Quand il revient, il est déjà à moitié prêt : pantalon noir enfilé, t-shirt à la main, sacoche sur l’épaule, les clés qu’il fait tourner machinalement entre ses doigts. Il me jette un regard, rapide, un peu fuyant - rien ne s’est vraiment apaisé en lui.
- Au fait…, commence-t-il, la voix basse, pas tout à fait stable. Je me disais… Si ça te dit, je pourrais te faire un double.

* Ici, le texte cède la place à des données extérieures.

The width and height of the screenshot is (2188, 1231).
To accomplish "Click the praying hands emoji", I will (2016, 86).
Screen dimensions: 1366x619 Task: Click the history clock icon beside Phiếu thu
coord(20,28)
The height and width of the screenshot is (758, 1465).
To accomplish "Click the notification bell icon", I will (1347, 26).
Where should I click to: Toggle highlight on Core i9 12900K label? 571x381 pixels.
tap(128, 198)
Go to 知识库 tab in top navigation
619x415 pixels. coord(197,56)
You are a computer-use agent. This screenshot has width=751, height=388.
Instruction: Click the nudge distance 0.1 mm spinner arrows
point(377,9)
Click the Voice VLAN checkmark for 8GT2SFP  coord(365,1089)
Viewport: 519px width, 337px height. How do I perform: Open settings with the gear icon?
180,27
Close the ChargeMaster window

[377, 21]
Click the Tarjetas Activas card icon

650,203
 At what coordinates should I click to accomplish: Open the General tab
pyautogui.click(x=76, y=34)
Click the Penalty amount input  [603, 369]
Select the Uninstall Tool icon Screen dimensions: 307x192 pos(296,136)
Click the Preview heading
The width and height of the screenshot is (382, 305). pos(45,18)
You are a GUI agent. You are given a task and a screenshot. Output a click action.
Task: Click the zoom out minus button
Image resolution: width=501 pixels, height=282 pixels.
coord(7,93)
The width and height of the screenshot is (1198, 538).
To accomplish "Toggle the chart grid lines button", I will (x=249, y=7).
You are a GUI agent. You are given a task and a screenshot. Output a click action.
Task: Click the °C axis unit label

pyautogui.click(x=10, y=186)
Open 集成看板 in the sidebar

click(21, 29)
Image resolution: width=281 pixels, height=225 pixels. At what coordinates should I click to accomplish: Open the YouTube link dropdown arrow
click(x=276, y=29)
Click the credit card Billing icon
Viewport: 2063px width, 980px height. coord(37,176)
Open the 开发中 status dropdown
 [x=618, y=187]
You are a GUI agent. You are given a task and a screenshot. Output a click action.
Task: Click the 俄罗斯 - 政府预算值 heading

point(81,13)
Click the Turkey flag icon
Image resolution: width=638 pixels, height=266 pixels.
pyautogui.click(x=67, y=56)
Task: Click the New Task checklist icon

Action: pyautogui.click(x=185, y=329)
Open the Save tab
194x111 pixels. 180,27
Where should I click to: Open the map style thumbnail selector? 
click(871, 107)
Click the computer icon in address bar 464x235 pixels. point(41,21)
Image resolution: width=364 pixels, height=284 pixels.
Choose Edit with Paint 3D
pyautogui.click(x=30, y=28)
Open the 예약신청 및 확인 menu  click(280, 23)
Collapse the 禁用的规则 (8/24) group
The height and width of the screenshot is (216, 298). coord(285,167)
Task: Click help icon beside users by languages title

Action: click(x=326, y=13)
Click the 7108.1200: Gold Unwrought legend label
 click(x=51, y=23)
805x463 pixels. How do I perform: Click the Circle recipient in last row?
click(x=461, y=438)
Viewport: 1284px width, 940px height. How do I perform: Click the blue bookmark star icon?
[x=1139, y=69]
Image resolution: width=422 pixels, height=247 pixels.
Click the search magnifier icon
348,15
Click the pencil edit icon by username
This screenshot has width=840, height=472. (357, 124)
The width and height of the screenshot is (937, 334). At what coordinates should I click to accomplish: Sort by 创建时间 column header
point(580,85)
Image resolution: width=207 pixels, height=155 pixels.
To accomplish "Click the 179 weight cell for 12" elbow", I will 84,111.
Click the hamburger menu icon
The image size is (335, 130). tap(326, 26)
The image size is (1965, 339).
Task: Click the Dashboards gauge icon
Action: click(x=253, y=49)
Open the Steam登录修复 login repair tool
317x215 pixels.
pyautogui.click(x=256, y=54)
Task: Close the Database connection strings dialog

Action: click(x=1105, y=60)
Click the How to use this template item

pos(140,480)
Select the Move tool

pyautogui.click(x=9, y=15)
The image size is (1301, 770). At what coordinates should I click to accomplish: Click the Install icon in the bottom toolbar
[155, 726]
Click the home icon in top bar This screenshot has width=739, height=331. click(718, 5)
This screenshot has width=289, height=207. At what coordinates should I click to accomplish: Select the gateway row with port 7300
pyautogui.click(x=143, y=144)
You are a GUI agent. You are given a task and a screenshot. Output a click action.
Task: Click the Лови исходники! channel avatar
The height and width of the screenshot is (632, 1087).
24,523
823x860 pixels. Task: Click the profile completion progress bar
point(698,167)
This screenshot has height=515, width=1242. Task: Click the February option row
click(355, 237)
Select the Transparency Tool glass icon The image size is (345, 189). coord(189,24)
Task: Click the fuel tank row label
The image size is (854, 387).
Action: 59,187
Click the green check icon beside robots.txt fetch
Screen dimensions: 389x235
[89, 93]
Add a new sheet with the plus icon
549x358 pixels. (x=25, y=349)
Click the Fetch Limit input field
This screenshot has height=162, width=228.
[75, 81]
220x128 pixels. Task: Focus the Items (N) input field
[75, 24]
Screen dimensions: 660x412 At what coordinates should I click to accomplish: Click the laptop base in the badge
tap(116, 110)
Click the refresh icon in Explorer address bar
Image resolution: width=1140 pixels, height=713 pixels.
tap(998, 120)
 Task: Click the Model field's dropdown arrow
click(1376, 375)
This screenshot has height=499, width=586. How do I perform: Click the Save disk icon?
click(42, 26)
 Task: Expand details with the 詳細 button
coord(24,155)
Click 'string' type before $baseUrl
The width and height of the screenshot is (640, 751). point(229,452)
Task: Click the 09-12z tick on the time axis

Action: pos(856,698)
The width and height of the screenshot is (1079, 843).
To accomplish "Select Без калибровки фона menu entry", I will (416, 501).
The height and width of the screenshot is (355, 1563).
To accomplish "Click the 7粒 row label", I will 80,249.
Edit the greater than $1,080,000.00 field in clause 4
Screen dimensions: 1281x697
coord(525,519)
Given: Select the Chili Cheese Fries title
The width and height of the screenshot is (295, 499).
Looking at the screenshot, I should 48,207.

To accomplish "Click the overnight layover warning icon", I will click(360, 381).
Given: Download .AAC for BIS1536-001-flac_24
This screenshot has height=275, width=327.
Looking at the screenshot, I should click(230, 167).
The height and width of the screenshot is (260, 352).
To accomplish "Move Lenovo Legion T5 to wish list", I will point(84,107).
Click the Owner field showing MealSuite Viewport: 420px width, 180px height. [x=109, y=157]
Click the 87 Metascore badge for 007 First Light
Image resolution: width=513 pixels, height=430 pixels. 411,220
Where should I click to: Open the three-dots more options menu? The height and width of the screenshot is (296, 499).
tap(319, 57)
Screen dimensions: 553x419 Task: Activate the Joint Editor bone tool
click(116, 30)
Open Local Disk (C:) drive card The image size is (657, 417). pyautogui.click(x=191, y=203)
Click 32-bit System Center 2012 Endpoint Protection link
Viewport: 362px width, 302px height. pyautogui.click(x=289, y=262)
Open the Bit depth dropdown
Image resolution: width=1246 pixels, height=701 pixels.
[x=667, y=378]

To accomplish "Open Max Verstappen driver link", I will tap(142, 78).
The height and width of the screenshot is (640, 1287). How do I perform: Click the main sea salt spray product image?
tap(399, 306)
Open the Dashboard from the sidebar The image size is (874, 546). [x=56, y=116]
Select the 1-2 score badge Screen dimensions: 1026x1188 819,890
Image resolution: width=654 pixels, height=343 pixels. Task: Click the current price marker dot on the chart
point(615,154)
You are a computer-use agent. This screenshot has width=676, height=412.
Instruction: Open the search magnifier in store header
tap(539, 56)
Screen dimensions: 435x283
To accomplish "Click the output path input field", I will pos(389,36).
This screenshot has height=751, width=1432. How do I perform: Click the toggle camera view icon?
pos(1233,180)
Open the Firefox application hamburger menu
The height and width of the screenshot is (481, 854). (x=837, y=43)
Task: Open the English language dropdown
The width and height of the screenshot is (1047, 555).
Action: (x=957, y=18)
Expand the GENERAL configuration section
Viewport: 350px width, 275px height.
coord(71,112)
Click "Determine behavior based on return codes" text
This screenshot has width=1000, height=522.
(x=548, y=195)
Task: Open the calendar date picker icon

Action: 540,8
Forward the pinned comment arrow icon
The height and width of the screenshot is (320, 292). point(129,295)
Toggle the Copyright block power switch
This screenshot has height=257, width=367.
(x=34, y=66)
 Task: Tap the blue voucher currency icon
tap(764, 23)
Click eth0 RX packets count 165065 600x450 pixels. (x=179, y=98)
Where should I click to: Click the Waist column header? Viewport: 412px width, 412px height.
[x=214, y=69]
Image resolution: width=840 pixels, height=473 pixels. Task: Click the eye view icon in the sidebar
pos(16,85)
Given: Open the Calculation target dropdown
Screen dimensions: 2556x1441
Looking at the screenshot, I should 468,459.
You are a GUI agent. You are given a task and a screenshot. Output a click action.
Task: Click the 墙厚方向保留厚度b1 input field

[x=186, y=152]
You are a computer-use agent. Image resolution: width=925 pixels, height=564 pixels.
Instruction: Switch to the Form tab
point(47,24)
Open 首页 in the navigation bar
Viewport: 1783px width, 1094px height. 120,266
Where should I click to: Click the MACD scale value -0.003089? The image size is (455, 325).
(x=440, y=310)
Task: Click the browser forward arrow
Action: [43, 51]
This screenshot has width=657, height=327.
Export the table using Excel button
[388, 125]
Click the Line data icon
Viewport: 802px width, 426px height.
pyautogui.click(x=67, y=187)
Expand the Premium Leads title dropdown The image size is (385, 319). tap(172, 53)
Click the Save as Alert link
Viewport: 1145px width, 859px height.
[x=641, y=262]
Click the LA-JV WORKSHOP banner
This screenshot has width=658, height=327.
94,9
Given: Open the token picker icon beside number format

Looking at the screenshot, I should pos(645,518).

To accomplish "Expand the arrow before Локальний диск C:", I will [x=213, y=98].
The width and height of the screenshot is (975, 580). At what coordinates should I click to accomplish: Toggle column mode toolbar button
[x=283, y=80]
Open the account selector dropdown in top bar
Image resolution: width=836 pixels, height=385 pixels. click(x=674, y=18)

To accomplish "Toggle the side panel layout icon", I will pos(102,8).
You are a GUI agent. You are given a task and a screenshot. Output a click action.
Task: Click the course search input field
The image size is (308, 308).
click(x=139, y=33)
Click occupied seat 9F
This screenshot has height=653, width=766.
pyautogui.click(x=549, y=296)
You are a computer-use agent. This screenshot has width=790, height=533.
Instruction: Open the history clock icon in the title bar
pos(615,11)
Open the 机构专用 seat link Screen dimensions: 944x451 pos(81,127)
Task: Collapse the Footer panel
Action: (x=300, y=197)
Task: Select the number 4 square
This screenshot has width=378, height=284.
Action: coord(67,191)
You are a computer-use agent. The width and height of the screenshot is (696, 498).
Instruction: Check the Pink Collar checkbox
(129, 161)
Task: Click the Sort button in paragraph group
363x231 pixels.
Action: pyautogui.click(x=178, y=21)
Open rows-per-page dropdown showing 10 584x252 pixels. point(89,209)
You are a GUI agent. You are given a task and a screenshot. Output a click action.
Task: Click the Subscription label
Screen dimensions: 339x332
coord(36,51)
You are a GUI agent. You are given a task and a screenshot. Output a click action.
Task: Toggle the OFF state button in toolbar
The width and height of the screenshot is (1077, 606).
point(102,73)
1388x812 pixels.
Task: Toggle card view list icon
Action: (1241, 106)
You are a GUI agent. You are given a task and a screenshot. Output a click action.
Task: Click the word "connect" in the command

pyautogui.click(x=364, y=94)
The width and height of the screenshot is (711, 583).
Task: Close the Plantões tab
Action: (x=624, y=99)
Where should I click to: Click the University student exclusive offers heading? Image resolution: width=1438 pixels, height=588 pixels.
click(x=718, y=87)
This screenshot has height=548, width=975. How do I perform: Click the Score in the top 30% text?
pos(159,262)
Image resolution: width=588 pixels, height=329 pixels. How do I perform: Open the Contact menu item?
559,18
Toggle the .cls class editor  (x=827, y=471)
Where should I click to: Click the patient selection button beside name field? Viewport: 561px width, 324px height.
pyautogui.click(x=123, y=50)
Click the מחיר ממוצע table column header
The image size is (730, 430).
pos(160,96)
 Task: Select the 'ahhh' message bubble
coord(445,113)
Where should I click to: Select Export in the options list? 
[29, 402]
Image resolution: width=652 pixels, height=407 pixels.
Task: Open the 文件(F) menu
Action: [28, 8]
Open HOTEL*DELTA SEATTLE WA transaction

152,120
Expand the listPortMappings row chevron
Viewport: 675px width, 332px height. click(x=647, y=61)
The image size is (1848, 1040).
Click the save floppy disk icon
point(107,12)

Il montre le trousseau serré dans sa paume puis hausse les épaules, comme pour désamorcer le sérieux de sa suggestion.
- Histoire qu’on arrête de galérer avec les horaires et les échanges entre deux sorties.
Je le regarde, sans répondre tout de suite, parce que je sens que si je parle trop vite, ma voix va trahir ma stupeur. Il aurait pu reculer, se refermer, se cacher derrière ses silences ou ses défenses, voire ne rien dire du tout.
Ce n’est pas grand-chose, au fond - ni une déclaration, ni un geste romantique dans les règles -, juste une phrase, un morceau de métal du quotidien, mais à cet instant précis, dans sa bouche, c’est immense. C’est une preuve fragile mais tangible qu’il me laisse entrer, un peu plus, et surtout, qu’il ne fuit plus.
Alors je m’approche de lui, comme guidée par un fil invisible, me love dans ses bras, contre son torse encore nu. Je me hisse sur la pointe des pieds et dépose un baiser presque chaste sur ses lèvres.
- Tu es sûr ? Je ne veux pas te forcer la main. Ça ne me gêne pas que tu m’enfermes. Ni de t’attendre.
- Moi ça me gêne, affirme-t-il en embrassant mon front. Bref, je sais pas encore quand j’aurais le temps de le faire faire. Mais voilà… Je voulais t’en parler avant.
Il recule doucement, comme à regret, comme s’il ne savait plus très bien quoi faire de son corps. Il passe son t-shirt, le tissu sombre glissant sur sa peau encore tiède. Puis, il attrape ses chaussures du bout des doigts, s’accroupit pour les enfiler, et soudain, il est de nouveau Zed-le-barman, Zed-le-mec-qui-ne-laisse-rien-voir, Zed-le-mystère-ambulant.
Lorsqu’il se relève, il vient vers moi, mais ne cherche pas mes lèvres, cette fois. A la place,il prend ma main entre les siennes, chaud contre froid, y dépose un baiser franc - ce signe d’affection, comme un réflexe entre nous, mais qui prend une signification bien différente aujourd’hui.
- Bonne chance avec le lit, badine-t-il, un peu plus lui.
Je lève les yeux au ciel, secoue doucement la tête, mais je souris aussi : il a retrouvé un peu de cette ironie tendre dont il a le secret. En cet instant, il est peut-être Zed-avec-son-masque, mais aussi celui qui me laisse voir derrière.
- A tout à l’heure, ajoute-t-il en me relâchant.
Et puis il disparaît, la porte se referme derrière lui, me laissant avec la chaleur résiduelle de ses lèvres sur la main, et dans le ventre une étrange sensation de vertige et d’ancrage à la fois.